Task set =>
a – In the article on the Sars apology, to whom did Kieswetter give the interview on Friday?
b – Continue the article on the Sars apology from its last sentence.

Text provided =>
Saying sorry ‘when it matters’: Sars hopes apology will bring ‘closure’
Kieswetter said Sars could never fully compensate employees or reverse what happened to them.
Ivan Pillay, Andries Janse van Rensburg and Johann van Loggerenberg during their appearance at the Pretoria Magistrates’ Court on 9 April 2018, in Pretoria. (Photo by Gallo Images / Netwerk24 / Deaan Vivier)
An apology issued by the South African Revenue Service (Sars) to employees affected by state capture has been labelled by commissioner Edward Kieswetter as “heartfelt” gesture of restoration and closure.
On Thursday, recommendations made by a committee established by Kieswetter to foster healing and remedial action coincided with a Constitutional Court dismissing suspended Public Protector Busisiwe Mkhwebane’s latest bid to defend findings of the controversial ‘Rogue Unit’ report.
ALSO READ: Sars apologises, compensates former employees affected by Zuma ‘witch-hunt’
Path of destruction
In addition to a public apology by the Sunday Times, and retractions of the Sikhakhane Report, the KMPG report, and findings made by the Kroon Advisory Board, Sars was now doing serious damage control to make right by those whose reputations were shattered for close to a decade.
Some employees who were harmed during former president Jacob Zuma and his henchmen, notably former Sars commissioner Tom Moyane, between 2014 and 2018, include former deputy commissioner Ivan Pillay, former group executive for strategic planning and risk Peter Richer, former Sars executive Johann van Loggerenberg and former Sars spokespeople Adrian Lackay and Marika Miller.
ALSO READ: ConCourt dismisses Mkhwebane’s latest appeal application over Sars ‘rogue unit’ report
Picking up the pieces
Kieswetter told SAfm’s Stephen Grootes in an interview on Friday, Sars could never fully compensate employees or reverse what happened to them.

Dataset records =>
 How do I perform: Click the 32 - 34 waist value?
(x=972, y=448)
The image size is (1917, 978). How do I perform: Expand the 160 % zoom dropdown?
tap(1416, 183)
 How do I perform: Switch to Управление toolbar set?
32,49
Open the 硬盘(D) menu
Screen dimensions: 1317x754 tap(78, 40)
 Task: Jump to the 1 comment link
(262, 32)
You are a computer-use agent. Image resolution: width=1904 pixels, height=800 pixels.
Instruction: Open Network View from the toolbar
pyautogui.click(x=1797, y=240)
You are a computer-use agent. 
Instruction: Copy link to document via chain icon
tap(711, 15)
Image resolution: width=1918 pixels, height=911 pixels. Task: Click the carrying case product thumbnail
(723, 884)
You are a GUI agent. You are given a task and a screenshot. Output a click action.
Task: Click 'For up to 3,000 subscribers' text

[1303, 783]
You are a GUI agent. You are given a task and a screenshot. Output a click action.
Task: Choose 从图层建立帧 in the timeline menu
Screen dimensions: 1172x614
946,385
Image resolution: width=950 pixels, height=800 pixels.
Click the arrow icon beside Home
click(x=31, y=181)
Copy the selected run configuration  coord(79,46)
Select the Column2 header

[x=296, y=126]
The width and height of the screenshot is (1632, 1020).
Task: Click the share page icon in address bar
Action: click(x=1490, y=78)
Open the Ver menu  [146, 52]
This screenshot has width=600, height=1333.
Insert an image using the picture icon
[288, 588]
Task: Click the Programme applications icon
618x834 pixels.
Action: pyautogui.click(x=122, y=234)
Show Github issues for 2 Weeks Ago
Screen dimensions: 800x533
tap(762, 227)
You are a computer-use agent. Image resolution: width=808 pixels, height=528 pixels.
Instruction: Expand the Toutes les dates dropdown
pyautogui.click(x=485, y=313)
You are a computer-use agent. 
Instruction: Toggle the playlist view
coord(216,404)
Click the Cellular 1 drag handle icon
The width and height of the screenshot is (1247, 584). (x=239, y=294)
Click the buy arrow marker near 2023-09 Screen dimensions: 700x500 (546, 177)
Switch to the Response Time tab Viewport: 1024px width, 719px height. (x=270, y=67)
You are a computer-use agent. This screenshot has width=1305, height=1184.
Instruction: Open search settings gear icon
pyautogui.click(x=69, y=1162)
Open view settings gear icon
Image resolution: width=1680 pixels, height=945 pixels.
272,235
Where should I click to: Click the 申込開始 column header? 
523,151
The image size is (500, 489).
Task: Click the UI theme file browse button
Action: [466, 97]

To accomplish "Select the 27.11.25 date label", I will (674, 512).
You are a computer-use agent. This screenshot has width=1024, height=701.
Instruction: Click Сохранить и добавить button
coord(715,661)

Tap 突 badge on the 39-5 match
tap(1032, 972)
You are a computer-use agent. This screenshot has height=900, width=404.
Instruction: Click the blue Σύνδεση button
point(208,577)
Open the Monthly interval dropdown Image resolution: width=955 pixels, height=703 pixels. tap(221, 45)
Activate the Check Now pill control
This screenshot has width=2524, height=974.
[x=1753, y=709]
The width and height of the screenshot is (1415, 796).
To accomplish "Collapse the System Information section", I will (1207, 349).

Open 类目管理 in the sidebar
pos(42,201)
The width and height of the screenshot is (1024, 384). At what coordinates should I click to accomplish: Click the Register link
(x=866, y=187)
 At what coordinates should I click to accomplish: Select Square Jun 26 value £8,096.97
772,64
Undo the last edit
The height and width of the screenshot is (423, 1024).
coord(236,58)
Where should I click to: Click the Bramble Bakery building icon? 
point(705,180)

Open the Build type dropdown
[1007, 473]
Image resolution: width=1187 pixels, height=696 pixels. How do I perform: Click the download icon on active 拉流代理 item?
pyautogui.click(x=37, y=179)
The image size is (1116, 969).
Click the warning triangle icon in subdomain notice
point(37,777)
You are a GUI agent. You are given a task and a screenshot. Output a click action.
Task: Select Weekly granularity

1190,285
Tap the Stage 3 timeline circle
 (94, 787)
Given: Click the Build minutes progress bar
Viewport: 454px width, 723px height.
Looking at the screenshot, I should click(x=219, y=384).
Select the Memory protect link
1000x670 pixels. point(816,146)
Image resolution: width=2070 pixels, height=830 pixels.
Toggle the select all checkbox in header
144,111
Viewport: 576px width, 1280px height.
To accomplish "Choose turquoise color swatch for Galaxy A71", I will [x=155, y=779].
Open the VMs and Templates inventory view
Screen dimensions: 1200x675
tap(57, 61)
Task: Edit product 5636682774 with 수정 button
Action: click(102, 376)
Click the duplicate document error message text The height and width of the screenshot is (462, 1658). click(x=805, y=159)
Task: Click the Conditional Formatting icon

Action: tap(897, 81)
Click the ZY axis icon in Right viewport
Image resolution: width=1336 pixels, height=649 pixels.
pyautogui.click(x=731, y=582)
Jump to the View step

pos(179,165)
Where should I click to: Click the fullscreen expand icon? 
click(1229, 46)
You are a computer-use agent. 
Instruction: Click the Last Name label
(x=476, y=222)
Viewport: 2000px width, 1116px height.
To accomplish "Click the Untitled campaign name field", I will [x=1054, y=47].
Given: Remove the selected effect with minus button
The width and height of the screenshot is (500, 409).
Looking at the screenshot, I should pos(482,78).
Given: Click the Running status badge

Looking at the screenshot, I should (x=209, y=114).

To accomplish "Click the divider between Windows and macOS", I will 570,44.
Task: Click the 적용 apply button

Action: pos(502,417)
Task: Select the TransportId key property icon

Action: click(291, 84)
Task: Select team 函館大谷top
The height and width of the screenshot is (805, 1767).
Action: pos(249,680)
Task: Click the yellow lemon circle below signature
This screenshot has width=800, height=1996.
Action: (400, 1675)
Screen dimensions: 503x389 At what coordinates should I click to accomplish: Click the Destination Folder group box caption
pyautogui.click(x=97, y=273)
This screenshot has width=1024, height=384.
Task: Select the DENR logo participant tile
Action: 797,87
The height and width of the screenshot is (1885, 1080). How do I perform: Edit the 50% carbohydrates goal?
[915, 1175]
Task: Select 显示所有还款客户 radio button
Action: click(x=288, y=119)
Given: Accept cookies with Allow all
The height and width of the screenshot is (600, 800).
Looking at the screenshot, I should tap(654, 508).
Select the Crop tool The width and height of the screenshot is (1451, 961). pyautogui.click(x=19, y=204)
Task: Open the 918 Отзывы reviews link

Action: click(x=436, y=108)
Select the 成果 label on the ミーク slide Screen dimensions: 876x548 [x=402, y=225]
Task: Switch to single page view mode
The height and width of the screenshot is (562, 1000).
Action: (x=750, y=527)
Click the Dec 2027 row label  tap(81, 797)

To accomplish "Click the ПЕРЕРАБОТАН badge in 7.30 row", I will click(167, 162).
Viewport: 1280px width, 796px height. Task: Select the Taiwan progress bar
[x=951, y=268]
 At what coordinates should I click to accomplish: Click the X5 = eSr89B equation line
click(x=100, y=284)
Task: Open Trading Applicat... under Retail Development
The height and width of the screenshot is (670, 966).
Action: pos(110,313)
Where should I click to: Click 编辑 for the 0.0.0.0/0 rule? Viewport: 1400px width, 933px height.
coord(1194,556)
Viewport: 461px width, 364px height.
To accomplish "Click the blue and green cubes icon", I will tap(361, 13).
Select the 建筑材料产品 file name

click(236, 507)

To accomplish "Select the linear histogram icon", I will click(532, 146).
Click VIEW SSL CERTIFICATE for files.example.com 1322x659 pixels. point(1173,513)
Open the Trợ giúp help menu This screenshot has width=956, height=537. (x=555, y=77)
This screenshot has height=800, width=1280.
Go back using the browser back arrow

Activity answers =>
a – SAfm's Stephen Grootes.

b –
“But I think every one of these employees must feel they have been heard and that to some extent there has been some form of reparation… healing and closure to what was an unfortunate and terrible event [that] can now finally be put to bed.”
Kieswetter said the “sincere and absolutely heartfelt apology” will hopefully bring “closure”.
“Each of us… must learn to say sorry when it matters. I think I often say that more hurtful than you hurting me is then subsequently you denying that you’ve hurt me.”
He said Sars as an institution was also hit and “is in fact still bleeding” from damages inflicted when it was captured.
In a statement issued on Thursday, Sars said it acknowledged “that it failed to defend and protect its employees when the false allegations and imputations of wrongdoing resurfaced in October 2014 and in the subsequent years thereafter.”
Kieswetter told Grootes when asked how so many people “got it wrong” when false accusations were levelled against employees it was not a matter of mistakes made as “corrupt intent”.
“I do not believe these were honest mistakes… There has been incontrovertible [evidence] that there was corrupt intent. Others may have inadvertently been caught up and either complicit or compliant… but this was not a mistake.
“This was a deliberate attempt to weaken the organisation.”
Some employees who agreed to their names being made public as part of the apology include Ivan Pillay, Peter Richer, Andries Janse van Rensburg, Johann van Loggerenberg, Adrian Lackay, Pieter de Bod, Gilbert Gunn, Nkele Pitsi, Siobhan Wilson, Telita Snyckers, Charl Fourie, Gene Ravele and Marika Muller.